And then when you get to that 10 to 18 mark, now you're in the hard conversation phase and your kids are asking you, Hey, I've got a friend at school. And they're a good friend and she's trans and he's gay. And how do I react? How do I respond? How do I treat that person? And if you don't have tools in your tool belt, many of them to give to your kid to say, Hey, here, here, here's an approach you can take in this particular situation.
You're gonna be just as lost as they are. And that's not gonna be helpful to your kiddos. They're looking to you to give them wisdom for the challenging circumstances that they're living in. And it's different circumstances than you were probably living. I mean, when I was in high school, I graduated in 2006.
I remember when there was like a gay straight club that got started and this was controversial in 2006. I mean, most people couldn't believe that you'd have something like that. Well, now it would be controversial to say you shouldn't have something like that. And that just highlights our kids are in a different circumstance and if you aren't equipped, you can't equip them.
Yeah. That's so good. Um, can you, okay, so can you talk me through some of the, uh, the different archetypes and maybe some, like ones that are on the other side of this spectrum? Um, and. If there's a way, I'm sure you have some examples in the book. Can you show us how different ones would respond to different scenarios?
Yeah, yeah. Well, lemme talk about the two I've already mentioned, uh, one being what we call the protestor. I, i, I called him the prophet earlier. Uh, and the other one being the advisor. So the protestor is the person who's speaking out. They're changing the world by challenging injustice. The advisor is someone who changes the world by influencing the influential very different roles from one another.
Um, and these two groups often get opposed with each other. Let, let me give an example. Some of you might remember, this was back in 2015, uh, Bremerton High School. It was a high school where there was a famous situation. There was a coach, his name was Joe Kennedy, who for years after football games would go down the 50 yard line and take a knee and pray.
He'd only pray for 30 seconds. He wasn't praying out loud and slowly over time, sometimes people would come out there and join him, but Bremerton is close to Seattle. It's only a quarter Christian. It's not this big. Christian Mecca or anything like that? Well, in 2015, more and more people are going out to pray with him and the superintendent, a guy named Aaron Laval thinks, gosh, this is a lawsuit waiting to happen.

* [TO BE DONE]:
1) Rewrite the stretch of the parenting interview transcript from "You're gonna be" through "can't equip them.", replacing "gay straight club" with "Gay-Straight Alliance".
2) In the parenting interview transcript, what did the coach Joe Kennedy do after football games?
3) Carry on the parenting interview transcript from its last sentence.
The items after this point have no connection to the parenting interview transcript.

* [RECORDS SUPPLIED]:
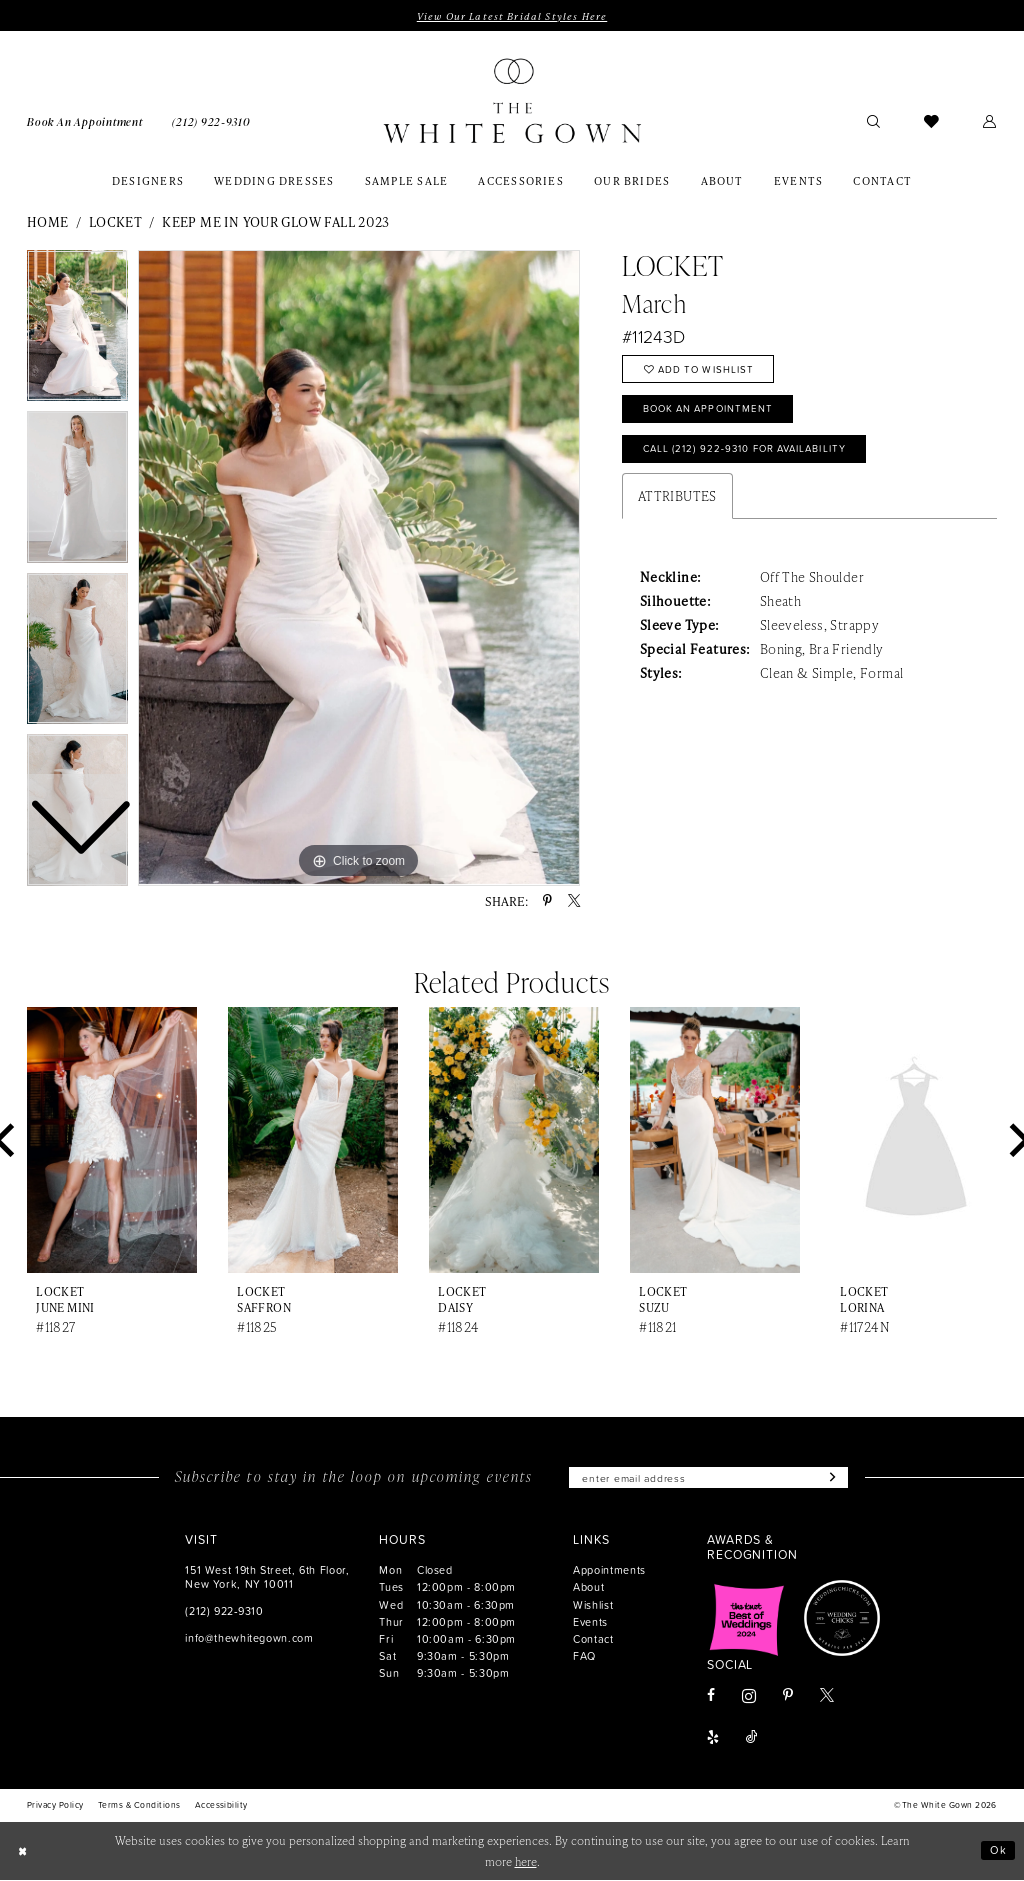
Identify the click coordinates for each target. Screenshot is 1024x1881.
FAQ (584, 1656)
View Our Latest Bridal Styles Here (512, 16)
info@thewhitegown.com (249, 1638)
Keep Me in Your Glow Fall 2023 (276, 222)
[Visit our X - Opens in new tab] (827, 1698)
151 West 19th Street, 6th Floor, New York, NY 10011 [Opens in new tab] (267, 1578)
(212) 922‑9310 (224, 1611)
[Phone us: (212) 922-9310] (211, 121)
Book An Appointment (712, 412)
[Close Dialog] (23, 1851)
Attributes (677, 500)
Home (48, 222)
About (588, 1588)
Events (590, 1622)
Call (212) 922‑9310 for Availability (753, 454)
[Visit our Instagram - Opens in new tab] (749, 1697)
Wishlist (593, 1605)
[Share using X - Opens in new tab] (574, 902)
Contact (593, 1639)
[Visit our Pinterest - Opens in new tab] (788, 1698)
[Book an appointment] (84, 121)
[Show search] (873, 121)
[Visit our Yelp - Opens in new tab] (713, 1740)
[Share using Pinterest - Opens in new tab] (547, 902)
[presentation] (112, 1141)
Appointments (609, 1571)
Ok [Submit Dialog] (998, 1851)
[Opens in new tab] (747, 1620)
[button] (990, 121)
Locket (115, 222)
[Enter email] (708, 1479)
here (526, 1862)
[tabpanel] (359, 569)
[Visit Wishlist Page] (931, 121)
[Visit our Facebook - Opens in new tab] (711, 1698)
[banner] (512, 101)
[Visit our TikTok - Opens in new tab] (752, 1740)
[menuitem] (84, 121)
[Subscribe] (835, 1479)
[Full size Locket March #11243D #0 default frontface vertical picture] (359, 569)
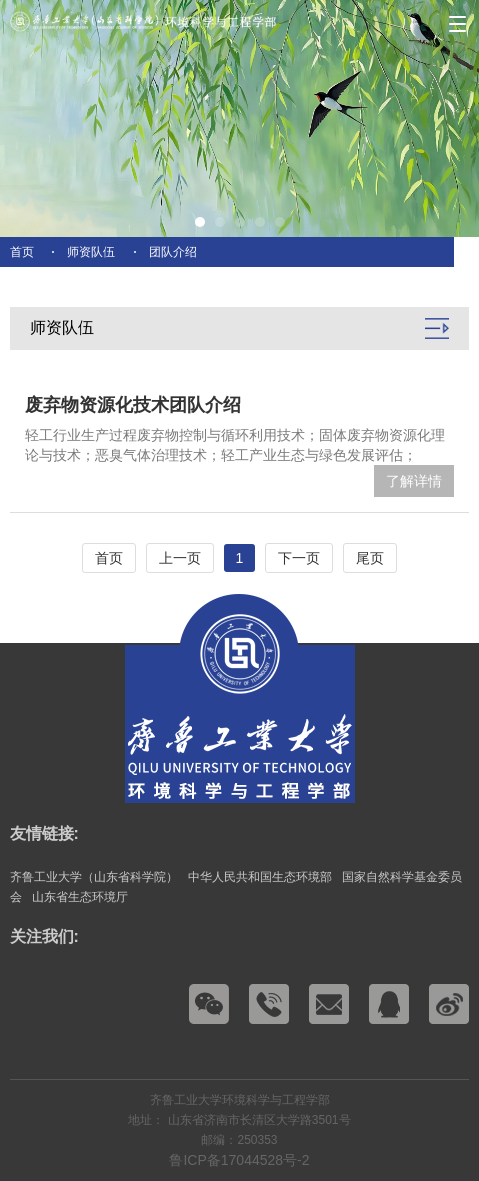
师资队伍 (91, 252)
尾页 (370, 558)
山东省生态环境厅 (80, 897)
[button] (200, 222)
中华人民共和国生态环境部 (260, 877)
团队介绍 (173, 252)
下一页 (299, 558)
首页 (22, 252)
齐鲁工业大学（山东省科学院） (94, 877)
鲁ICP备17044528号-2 (239, 1160)
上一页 (180, 558)
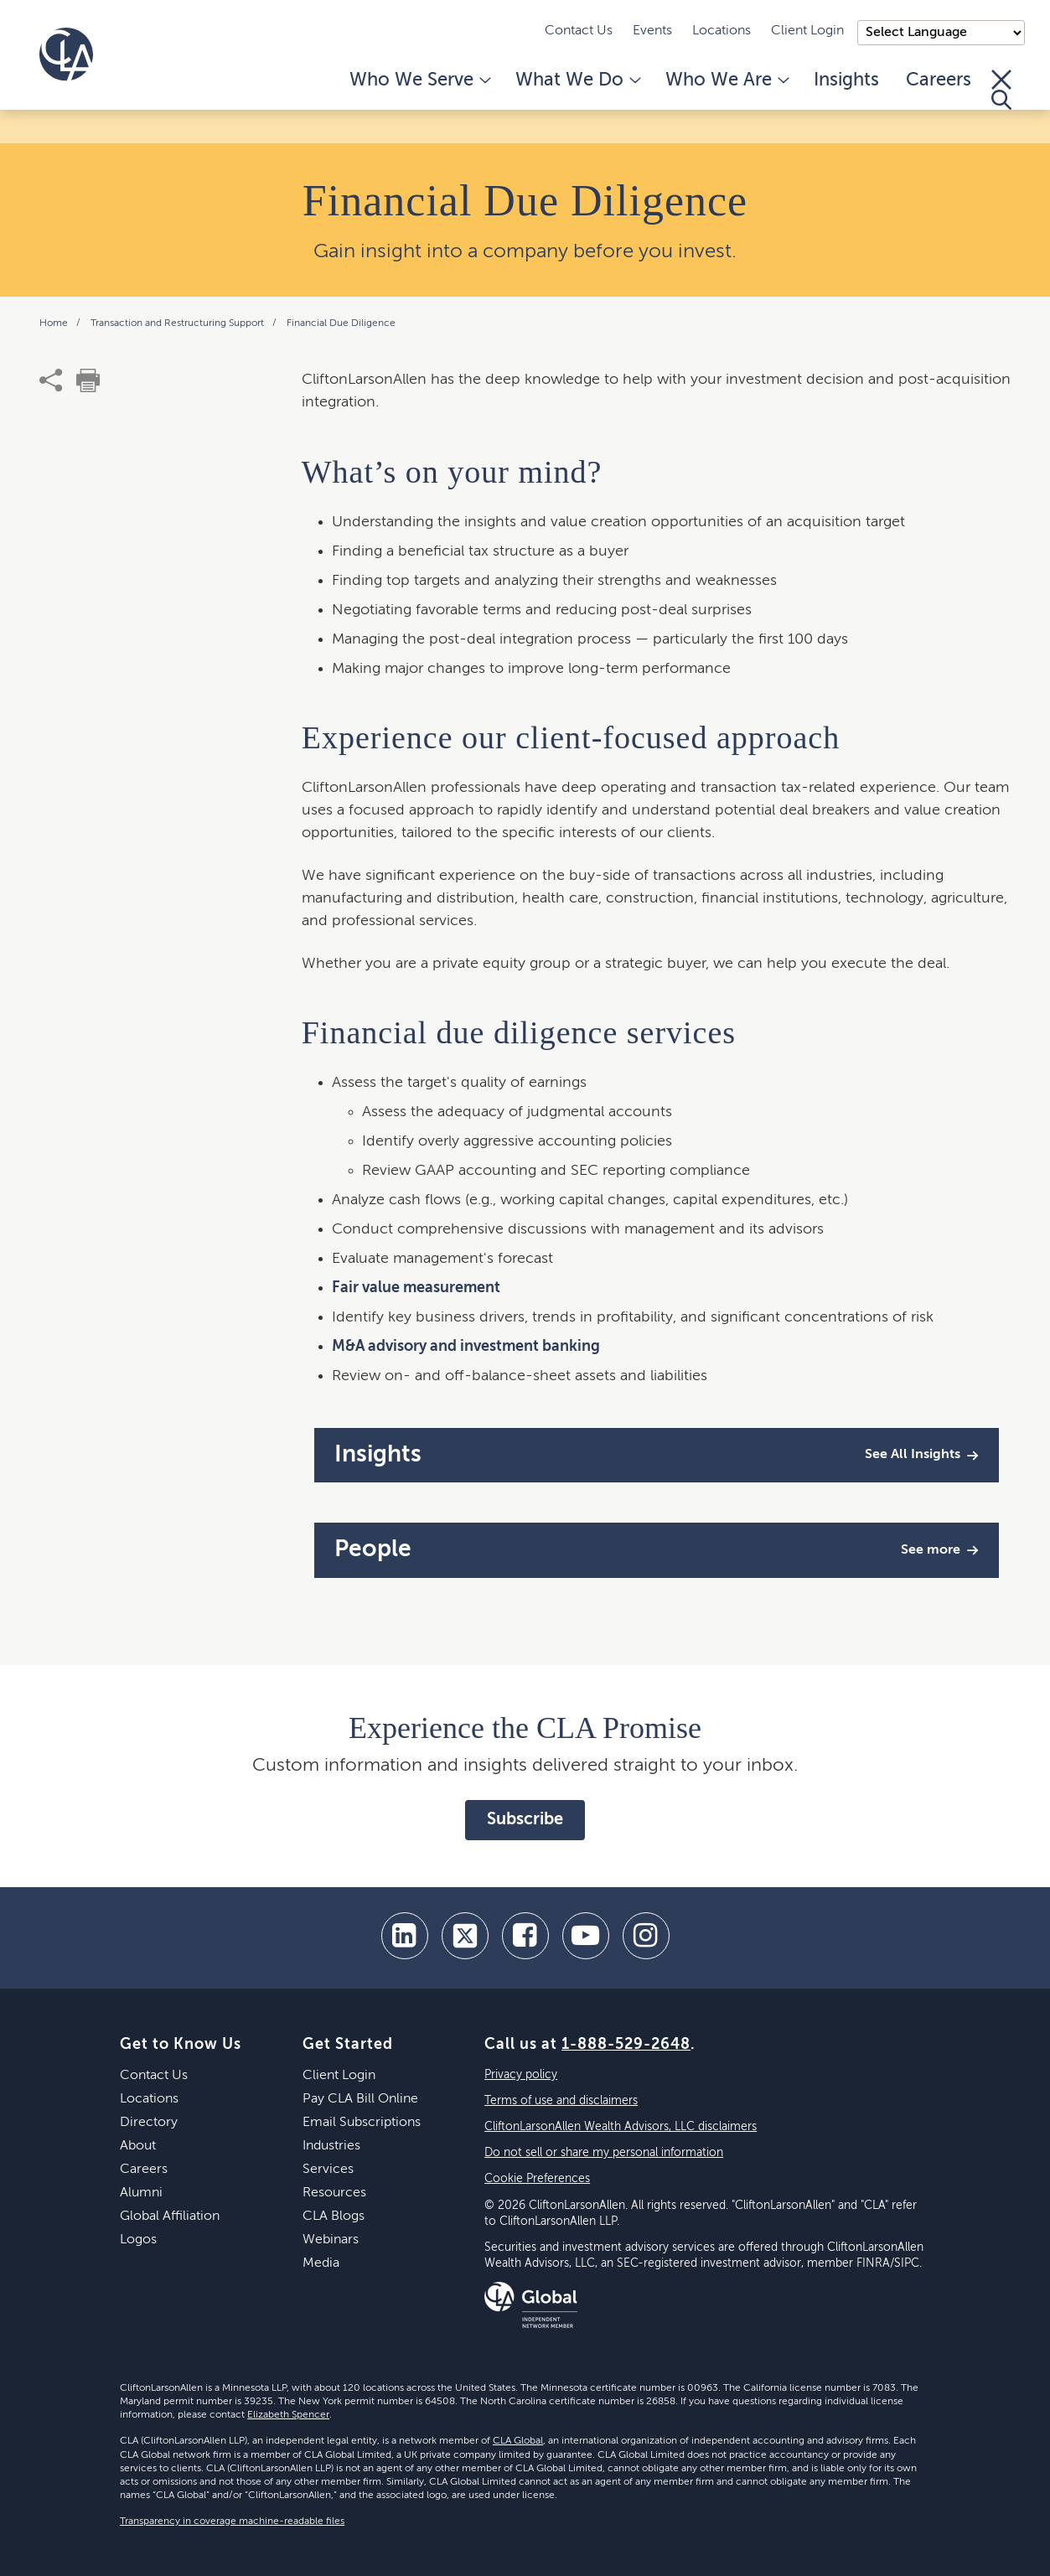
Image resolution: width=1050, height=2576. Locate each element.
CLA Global (518, 2441)
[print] (88, 380)
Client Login (807, 31)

* [ANSWERS FOR THE EXERCISE]:
1)
You're gonna be just as lost as they are. And that's not gonna be helpful to your kiddos. They're looking to you to give them wisdom for the challenging circumstances that they're living in. And it's different circumstances than you were probably living. I mean, when I was in high school, I graduated in 2006.
I remember when there was like a Gay-Straight Alliance that got started and this was controversial in 2006. I mean, most people couldn't believe that you'd have something like that. Well, now it would be controversial to say you shouldn't have something like that. And that just highlights our kids are in a different circumstance and if you aren't equipped, you can't equip them.

2) He went down to the 50 yard line, took a knee, and prayed.

3)
This is messing up the divide between church and state that's supposed to exist inside the schools. And so he tells, uh, Joe Kennedy to stop and to cease and desist. And Joe Kennedy for his part refuses for the next four games. He continues to go out and the the, the situation's getting ramped up and now more people from both teams are joining him as an act of protest to say there's nothing wrong with having a prayer after a football game.
This doesn't break any laws. Finally after the fourth week, it wasn't just the, the prayers coming out, there were people coming out to rebel against them. In fact, it was such a big brawl that one of the assistant coaches said he thought he would get shot. So it's this crazy situation. Eventually, Joe Kennedy is, is kicked off the team.
He's put on a leave of absence, and this runs all the way through the Supreme Court and they find in favor of Joe Kennedy. But here's the catch that most people don't know. Aaron Laval, the superintendent and Joe Kennedy, the protestor, they both went to the same church. Hmm. These two guys were worshiping down the aisle from one another.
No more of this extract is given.